A view of Izmir, Turkey at night. © Namik Ugur / World Bank
Rapid economic growth, industrialization, and steady population growth in the country over the last decade have combined to rapidly transform this sector. Despite an 80-percent increase in electricity generation in the past decade, including a 90-percent growth in renewable energy generation, an average annual increase in demand of about 7 percent since 1990 means further efforts to ensure additional sources of clean and reliable electricity are required.
As the sector expands, policymakers are working toward the complementary goals of increasing energy production and security while mitigating the potential impacts of climate change. Faced with the challenge of providing more affordable, reliable, and clean energy, Turkey is looking to further engage the private sector to help meet this challenge. Officials in Turkey have implemented a series of measures designed to spur investment and innovation in the energy sector, including an ongoing liberalization program that ended electricity subsidies, improved the regulatory environment, and paved the way for the privatization of state-owned electricity distribution and generation assets.
IFC is supporting private sector investment in power generation in Turkey, where only 37 percent of the generation capacity is privately owned.

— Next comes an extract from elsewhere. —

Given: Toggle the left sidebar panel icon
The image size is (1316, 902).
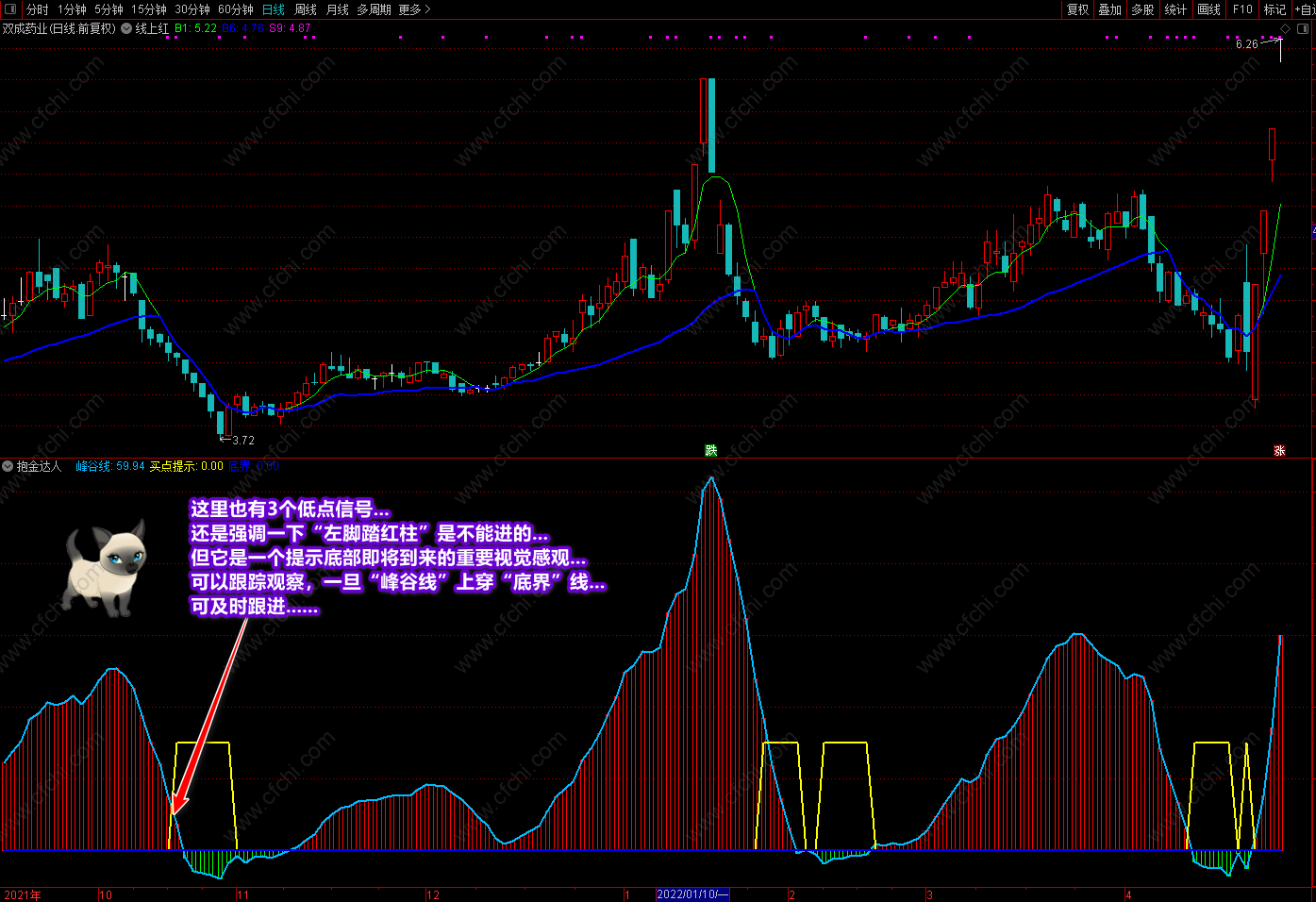Looking at the screenshot, I should pos(11,9).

During the last five years, IFC significantly increased its financing of renewable energy projects, including $2.3 billion invested and mobilized for five power generation projects. IFC’s investments in the power sector have reached nearly 8 million customers.

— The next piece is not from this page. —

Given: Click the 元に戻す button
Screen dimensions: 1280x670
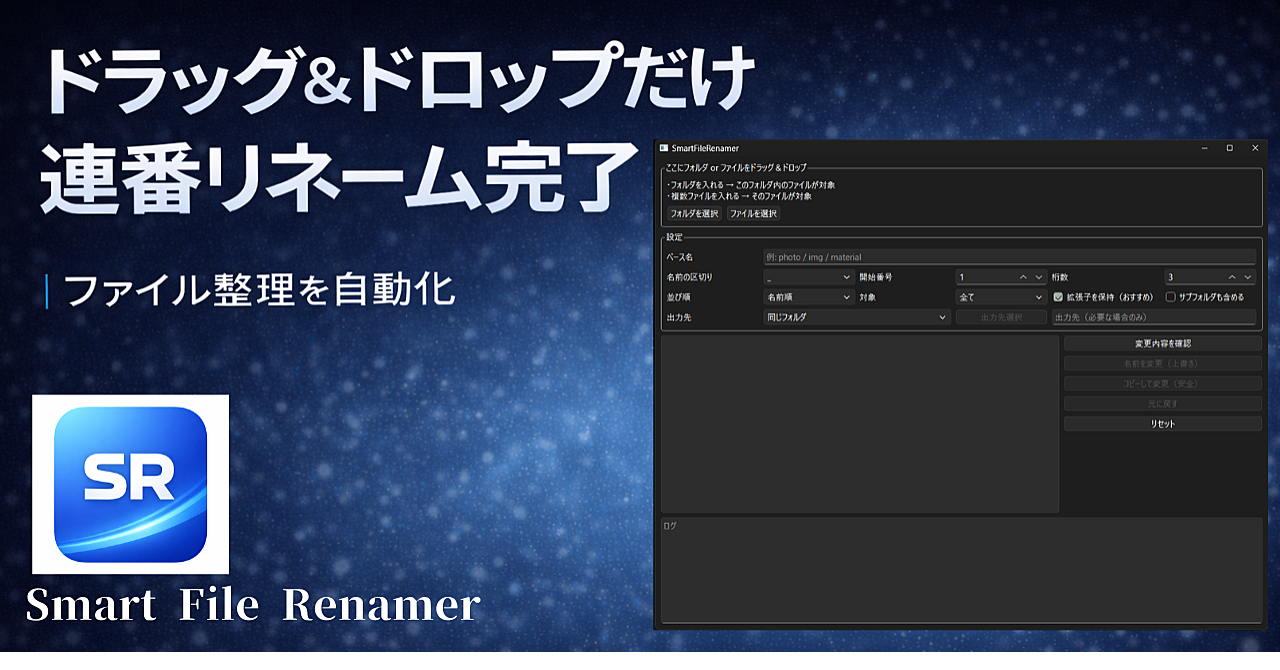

IFC has also supported several climate-smart projects, investing about $700 million in 17 energy efficiency projects, of which more than half has been channeled through commercial banks for on-lending, including Yapı Kredi Leasing, Is Bank, TSKB, Akbank, and Sekerbank. In the real sector, IFC financed projects with a focus on energy efficiency, including in cardboard, textiles, agribusiness, and packaging film.
Recently, IFC provided a syndicated loan of $170 million to ACWA Power, an independent Saudi Arabian developer of power projects and a long-term IFC client, for the construction of a new natural gas-fired power plant near the city of Kırıkkale, 50 kilometers east of Turkey’s capital, Ankara. With a capacity of 950 megawatts, the $1 billion power plant will help meet Turkey's growing demand for reliable, sustainable energy.
Such projects do not only help bolster energy production and mitigate the impacts of climate change, but also promote further investment by the private sector. Crucially, they represent strong examples of cooperation among international financial and development institutions and foreign investors who are contributing to Turkey’s efforts to fundamentally transform its energy sector and work to provide clean, reliable, and affordable energy for all.